### [ABOUT THIS TASK]
Restate each entry below word for word, without skipping any.

(Stored data entries)

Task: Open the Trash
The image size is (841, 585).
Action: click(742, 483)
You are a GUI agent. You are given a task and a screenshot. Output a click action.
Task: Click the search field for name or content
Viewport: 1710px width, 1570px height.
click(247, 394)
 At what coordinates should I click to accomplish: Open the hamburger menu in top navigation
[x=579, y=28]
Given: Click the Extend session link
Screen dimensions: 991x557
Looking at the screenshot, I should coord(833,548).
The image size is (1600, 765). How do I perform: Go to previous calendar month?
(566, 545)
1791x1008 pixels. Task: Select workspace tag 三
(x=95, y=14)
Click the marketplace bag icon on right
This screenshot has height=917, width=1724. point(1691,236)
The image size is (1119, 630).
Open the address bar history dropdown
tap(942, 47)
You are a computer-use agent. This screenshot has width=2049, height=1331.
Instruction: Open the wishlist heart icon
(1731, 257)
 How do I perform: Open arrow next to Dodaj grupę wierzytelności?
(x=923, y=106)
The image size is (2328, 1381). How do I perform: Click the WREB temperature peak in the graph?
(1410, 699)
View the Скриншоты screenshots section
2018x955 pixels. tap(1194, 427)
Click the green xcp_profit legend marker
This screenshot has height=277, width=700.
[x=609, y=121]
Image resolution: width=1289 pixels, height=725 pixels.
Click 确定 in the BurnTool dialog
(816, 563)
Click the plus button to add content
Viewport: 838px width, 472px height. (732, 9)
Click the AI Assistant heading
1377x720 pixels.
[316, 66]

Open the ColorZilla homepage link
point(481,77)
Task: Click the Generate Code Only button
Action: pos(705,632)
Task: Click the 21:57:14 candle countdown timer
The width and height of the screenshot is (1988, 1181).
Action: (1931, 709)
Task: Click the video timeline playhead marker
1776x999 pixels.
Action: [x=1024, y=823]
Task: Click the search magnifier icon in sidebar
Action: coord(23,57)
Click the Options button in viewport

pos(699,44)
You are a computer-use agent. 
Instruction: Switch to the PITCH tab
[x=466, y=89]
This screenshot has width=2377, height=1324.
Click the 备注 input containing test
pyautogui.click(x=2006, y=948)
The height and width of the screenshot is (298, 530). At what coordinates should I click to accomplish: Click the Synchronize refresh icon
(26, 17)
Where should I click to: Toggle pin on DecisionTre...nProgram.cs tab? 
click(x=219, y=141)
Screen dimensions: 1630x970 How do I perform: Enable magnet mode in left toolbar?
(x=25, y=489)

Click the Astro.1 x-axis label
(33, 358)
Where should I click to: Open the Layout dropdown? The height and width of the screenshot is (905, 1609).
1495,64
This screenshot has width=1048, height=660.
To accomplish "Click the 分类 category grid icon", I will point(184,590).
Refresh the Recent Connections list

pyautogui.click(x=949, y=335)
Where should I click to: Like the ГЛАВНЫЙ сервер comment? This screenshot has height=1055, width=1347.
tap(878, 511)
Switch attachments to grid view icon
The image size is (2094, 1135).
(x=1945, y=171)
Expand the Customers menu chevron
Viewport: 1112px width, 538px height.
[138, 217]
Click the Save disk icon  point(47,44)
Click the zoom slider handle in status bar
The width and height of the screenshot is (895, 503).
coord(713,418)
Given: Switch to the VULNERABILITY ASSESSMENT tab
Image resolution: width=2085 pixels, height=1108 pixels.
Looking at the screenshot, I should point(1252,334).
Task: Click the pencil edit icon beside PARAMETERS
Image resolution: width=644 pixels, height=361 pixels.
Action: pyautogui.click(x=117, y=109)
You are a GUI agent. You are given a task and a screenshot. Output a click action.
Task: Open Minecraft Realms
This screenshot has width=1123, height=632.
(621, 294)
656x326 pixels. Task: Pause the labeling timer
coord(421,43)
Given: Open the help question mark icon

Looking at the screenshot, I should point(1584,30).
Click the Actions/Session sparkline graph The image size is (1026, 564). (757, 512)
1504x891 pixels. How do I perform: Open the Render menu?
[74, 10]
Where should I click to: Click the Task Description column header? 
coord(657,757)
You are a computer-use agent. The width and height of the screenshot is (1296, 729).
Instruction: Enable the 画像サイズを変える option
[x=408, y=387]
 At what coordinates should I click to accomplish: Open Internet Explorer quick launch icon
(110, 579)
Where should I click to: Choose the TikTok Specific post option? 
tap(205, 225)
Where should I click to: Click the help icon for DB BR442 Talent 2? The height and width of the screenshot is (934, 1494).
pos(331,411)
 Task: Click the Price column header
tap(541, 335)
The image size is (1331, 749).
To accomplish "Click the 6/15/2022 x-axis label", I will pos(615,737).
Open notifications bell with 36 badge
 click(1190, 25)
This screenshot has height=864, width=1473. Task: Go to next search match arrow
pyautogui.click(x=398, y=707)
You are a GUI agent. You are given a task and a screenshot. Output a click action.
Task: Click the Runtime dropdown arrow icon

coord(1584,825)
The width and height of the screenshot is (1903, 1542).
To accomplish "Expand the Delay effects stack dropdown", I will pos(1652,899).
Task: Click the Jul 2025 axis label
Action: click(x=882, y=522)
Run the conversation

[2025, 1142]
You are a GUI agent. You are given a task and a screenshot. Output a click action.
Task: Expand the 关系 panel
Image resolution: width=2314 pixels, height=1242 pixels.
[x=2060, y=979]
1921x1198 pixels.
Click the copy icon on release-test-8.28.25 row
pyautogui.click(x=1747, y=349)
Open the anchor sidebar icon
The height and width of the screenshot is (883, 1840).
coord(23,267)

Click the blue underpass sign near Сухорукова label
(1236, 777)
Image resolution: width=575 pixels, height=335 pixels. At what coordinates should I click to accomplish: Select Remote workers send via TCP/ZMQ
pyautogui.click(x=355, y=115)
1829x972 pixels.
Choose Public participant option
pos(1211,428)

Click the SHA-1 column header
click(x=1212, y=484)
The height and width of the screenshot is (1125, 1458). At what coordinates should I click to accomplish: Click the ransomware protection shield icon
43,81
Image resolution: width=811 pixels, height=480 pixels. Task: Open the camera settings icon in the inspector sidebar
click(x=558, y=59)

### [SOLUTION BELOW]
Task: Open the Trash
The image size is (841, 585).
Action: click(742, 483)
You are a GUI agent. You are given a task and a screenshot. Output a click action.
Task: Click the search field for name or content
Viewport: 1710px width, 1570px height.
click(247, 394)
 At what coordinates should I click to accomplish: Open the hamburger menu in top navigation
[x=579, y=28]
Given: Click the Extend session link
Screen dimensions: 991x557
Looking at the screenshot, I should coord(833,548).
The image size is (1600, 765). How do I perform: Go to previous calendar month?
(566, 545)
1791x1008 pixels. Task: Select workspace tag 三
(x=95, y=14)
Click the marketplace bag icon on right
This screenshot has height=917, width=1724. point(1691,236)
The image size is (1119, 630).
Open the address bar history dropdown
tap(942, 47)
You are a computer-use agent. This screenshot has width=2049, height=1331.
Instruction: Open the wishlist heart icon
(1731, 257)
 How do I perform: Open arrow next to Dodaj grupę wierzytelności?
(x=923, y=106)
The image size is (2328, 1381). How do I perform: Click the WREB temperature peak in the graph?
(1410, 699)
View the Скриншоты screenshots section
2018x955 pixels. tap(1194, 427)
Click the green xcp_profit legend marker
This screenshot has height=277, width=700.
[x=609, y=121]
Image resolution: width=1289 pixels, height=725 pixels.
Click 确定 in the BurnTool dialog
(816, 563)
Click the plus button to add content
Viewport: 838px width, 472px height. (732, 9)
Click the AI Assistant heading
1377x720 pixels.
[316, 66]

Open the ColorZilla homepage link
point(481,77)
Task: Click the Generate Code Only button
Action: pos(705,632)
Task: Click the 21:57:14 candle countdown timer
The width and height of the screenshot is (1988, 1181).
Action: (1931, 709)
Task: Click the video timeline playhead marker
1776x999 pixels.
Action: [x=1024, y=823]
Task: Click the search magnifier icon in sidebar
Action: coord(23,57)
Click the Options button in viewport

pos(699,44)
You are a computer-use agent. 
Instruction: Switch to the PITCH tab
[x=466, y=89]
This screenshot has width=2377, height=1324.
Click the 备注 input containing test
pyautogui.click(x=2006, y=948)
The height and width of the screenshot is (298, 530). At what coordinates should I click to accomplish: Click the Synchronize refresh icon
(26, 17)
Where should I click to: Toggle pin on DecisionTre...nProgram.cs tab? 
click(x=219, y=141)
Screen dimensions: 1630x970 How do I perform: Enable magnet mode in left toolbar?
(x=25, y=489)

Click the Astro.1 x-axis label
(33, 358)
Where should I click to: Open the Layout dropdown? The height and width of the screenshot is (905, 1609).
1495,64
This screenshot has width=1048, height=660.
To accomplish "Click the 分类 category grid icon", I will point(184,590).
Refresh the Recent Connections list

pyautogui.click(x=949, y=335)
Where should I click to: Like the ГЛАВНЫЙ сервер comment? This screenshot has height=1055, width=1347.
tap(878, 511)
Switch attachments to grid view icon
The image size is (2094, 1135).
(x=1945, y=171)
Expand the Customers menu chevron
Viewport: 1112px width, 538px height.
[138, 217]
Click the Save disk icon  point(47,44)
Click the zoom slider handle in status bar
The width and height of the screenshot is (895, 503).
coord(713,418)
Given: Switch to the VULNERABILITY ASSESSMENT tab
Image resolution: width=2085 pixels, height=1108 pixels.
Looking at the screenshot, I should point(1252,334).
Task: Click the pencil edit icon beside PARAMETERS
Image resolution: width=644 pixels, height=361 pixels.
Action: pyautogui.click(x=117, y=109)
You are a GUI agent. You are given a task and a screenshot. Output a click action.
Task: Open Minecraft Realms
This screenshot has width=1123, height=632.
(621, 294)
656x326 pixels. Task: Pause the labeling timer
coord(421,43)
Given: Open the help question mark icon

Looking at the screenshot, I should point(1584,30).
Click the Actions/Session sparkline graph The image size is (1026, 564). (757, 512)
1504x891 pixels. How do I perform: Open the Render menu?
[74, 10]
Where should I click to: Click the Task Description column header? 
coord(657,757)
You are a computer-use agent. The width and height of the screenshot is (1296, 729).
Instruction: Enable the 画像サイズを変える option
[x=408, y=387]
 At what coordinates should I click to accomplish: Open Internet Explorer quick launch icon
(110, 579)
Where should I click to: Choose the TikTok Specific post option? 
tap(205, 225)
Where should I click to: Click the help icon for DB BR442 Talent 2? The height and width of the screenshot is (934, 1494).
pos(331,411)
 Task: Click the Price column header
tap(541, 335)
The image size is (1331, 749).
To accomplish "Click the 6/15/2022 x-axis label", I will pos(615,737).
Open notifications bell with 36 badge
 click(1190, 25)
This screenshot has height=864, width=1473. Task: Go to next search match arrow
pyautogui.click(x=398, y=707)
You are a GUI agent. You are given a task and a screenshot. Output a click action.
Task: Click the Runtime dropdown arrow icon

coord(1584,825)
The width and height of the screenshot is (1903, 1542).
To accomplish "Expand the Delay effects stack dropdown", I will pos(1652,899).
Task: Click the Jul 2025 axis label
Action: click(x=882, y=522)
Run the conversation

[2025, 1142]
You are a GUI agent. You are given a task and a screenshot. Output a click action.
Task: Expand the 关系 panel
Image resolution: width=2314 pixels, height=1242 pixels.
[x=2060, y=979]
1921x1198 pixels.
Click the copy icon on release-test-8.28.25 row
pyautogui.click(x=1747, y=349)
Open the anchor sidebar icon
The height and width of the screenshot is (883, 1840).
coord(23,267)

Click the blue underpass sign near Сухорукова label
(1236, 777)
Image resolution: width=575 pixels, height=335 pixels. At what coordinates should I click to accomplish: Select Remote workers send via TCP/ZMQ
pyautogui.click(x=355, y=115)
1829x972 pixels.
Choose Public participant option
pos(1211,428)

Click the SHA-1 column header
click(x=1212, y=484)
The height and width of the screenshot is (1125, 1458). At what coordinates should I click to accomplish: Click the ransomware protection shield icon
43,81
Image resolution: width=811 pixels, height=480 pixels. Task: Open the camera settings icon in the inspector sidebar
click(x=558, y=59)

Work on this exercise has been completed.